Wolf’s Solution for Low-Income Kids? Attack the Schools that Save Their Lives

Shortly after announcing his troubling plan to restrict student access to schools of choice through executive actions, Governor Wolf tried to add positive spin via Twitter:

“…the education of many of our students is suffering.”

Wolf is right. Many Pennsylvania students are suffering and in need of relief. Stories from Pittsburgh, Harrisburg, Scranton, and Penn Hills highlight the lack of transparency, accountability, and opportunity in certain districts across Pennsylvania.

But the Governor’s solution is backwards. Rather than create more opportunity for thousands of students already on waitlists for charter schools or tax credit scholarships, Wolf is using his executive authority to cut charter funding, limit charter school enrollment, and ban new cyber charter schools.

The highest form of accountability is to parents: when parents have multiple options and the ability to send their child to a different school if they’re not satisfied. Speaking at a National School Choice rally in January, student Lilian Graston—now a senior at Esperanza Cyber Charter School—explained how education choice changes lives. “For me, I needed another option. I’ve seen other students go from failing and struggling, to success.”

Sadly, the students Wolf is targeting can ill afford funding cuts or arbitrary enrollment limits. Pennsylvania charter students are disproportionately low-income and minority, yet they receive 27% less funding than district students.

Chart: Pa.

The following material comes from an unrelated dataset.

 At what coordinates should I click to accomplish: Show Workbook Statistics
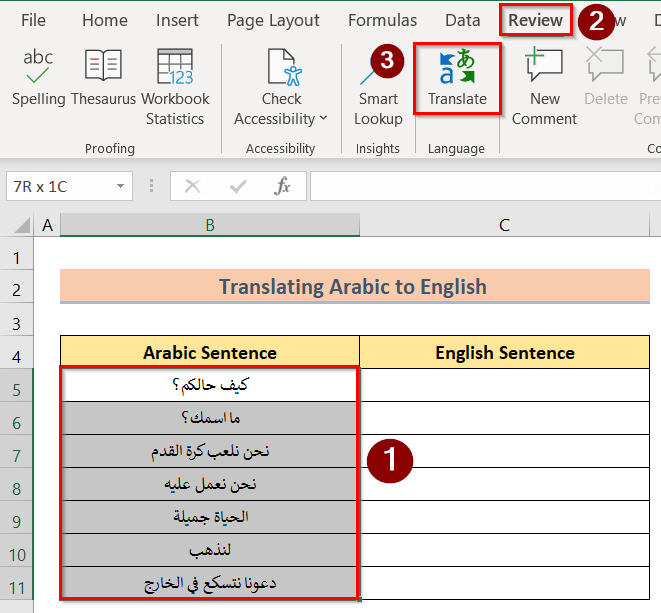coord(175,87)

District and Charter Students

By trying to lay district schools’ failure—and their “suffering students”—at the feet of charters, Wolf implies the absurd. Can the 21% of Pa. students who choose to attend private and charter schools possibly be responsible for 100% of the problems in the Pennsylvania education system?

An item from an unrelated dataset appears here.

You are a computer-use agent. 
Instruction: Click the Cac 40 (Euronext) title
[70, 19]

Bizarrely, Wolf actually thinks they are. In fact, he’s explicitly stated that all kids should be forced out of their school of choice to be educated “through our public school system” (by which he means district schools).

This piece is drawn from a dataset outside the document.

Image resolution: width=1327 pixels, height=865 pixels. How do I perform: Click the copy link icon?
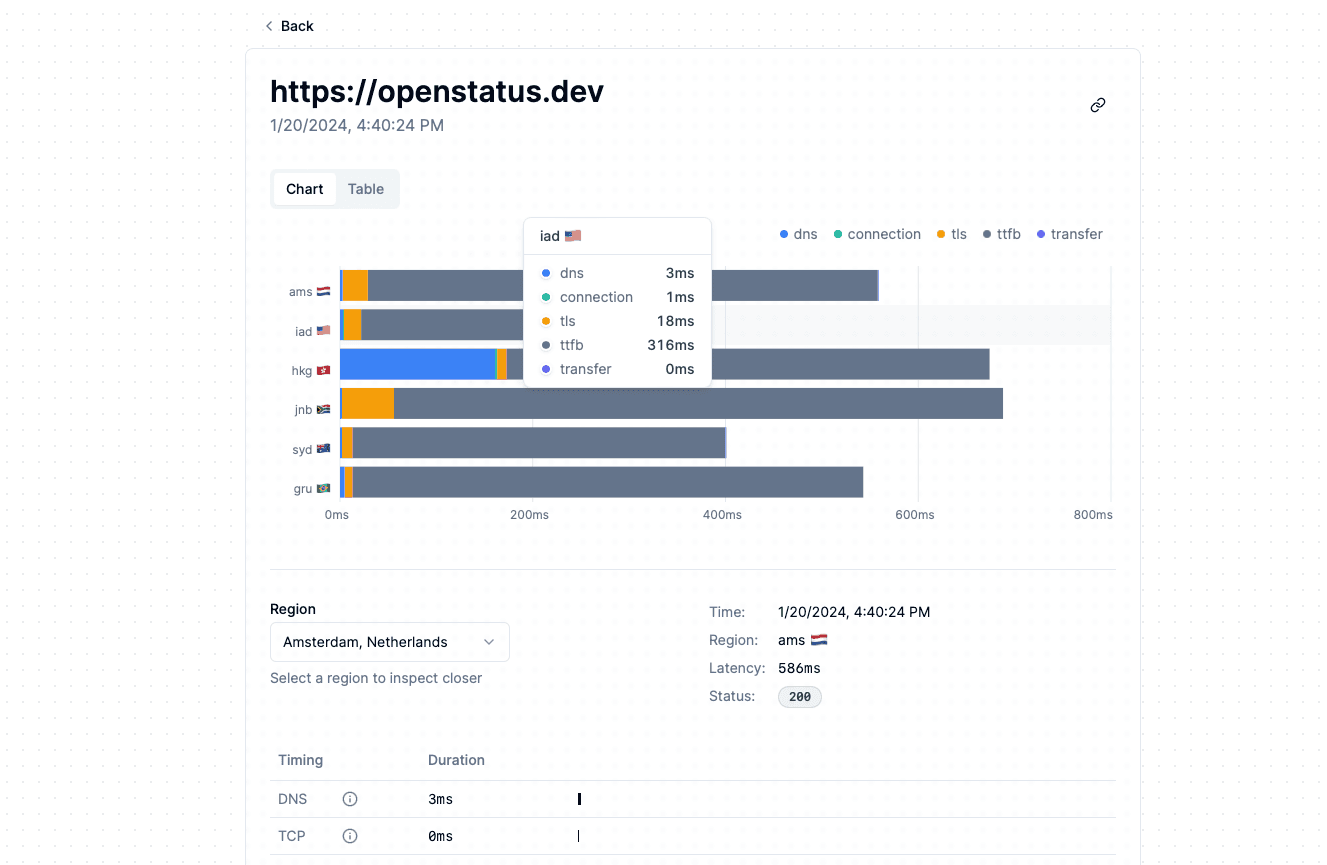[1097, 105]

But the Governor wasn’t always opposed to district school alternatives. Wolf attended an elite boarding school in the 1960s; under Wolf’s leadership as CEO, the Wolf Organization donated $60,000 to EITC in the 2000s, receiving $54,000 in tax credits; and as Wolf often mentions, his wife was a founding member of a York charter school in the 2010s.

But as Governor, Wolf has blocked student choice and opportunity at every turn.

Why?

The answer is straightforward—but sad. Since 2013, Wolf has received $4 million in teachers’ union PAC money. His actions are an effort to appease teachers’ union leaders, who oppose student choice because districts have been losing enrollment to mostly non-unionized charter and private schools.

We all support transparency and accountability, but that is not what the Governor’s plan would achieve. Lawmakers should urge Wolf to work with them on charter school reform—as they’ve already been working on improvements. A suite of charter reform bills that would hold charters accountable to quality standards has passed the House and awaits action in the Senate.

Our kids deserve better than funding cuts, arbitrary enrollment limits, and outright bans on new schools. They deserve policies focused on their needs and their futures, not a turf war between rival school systems.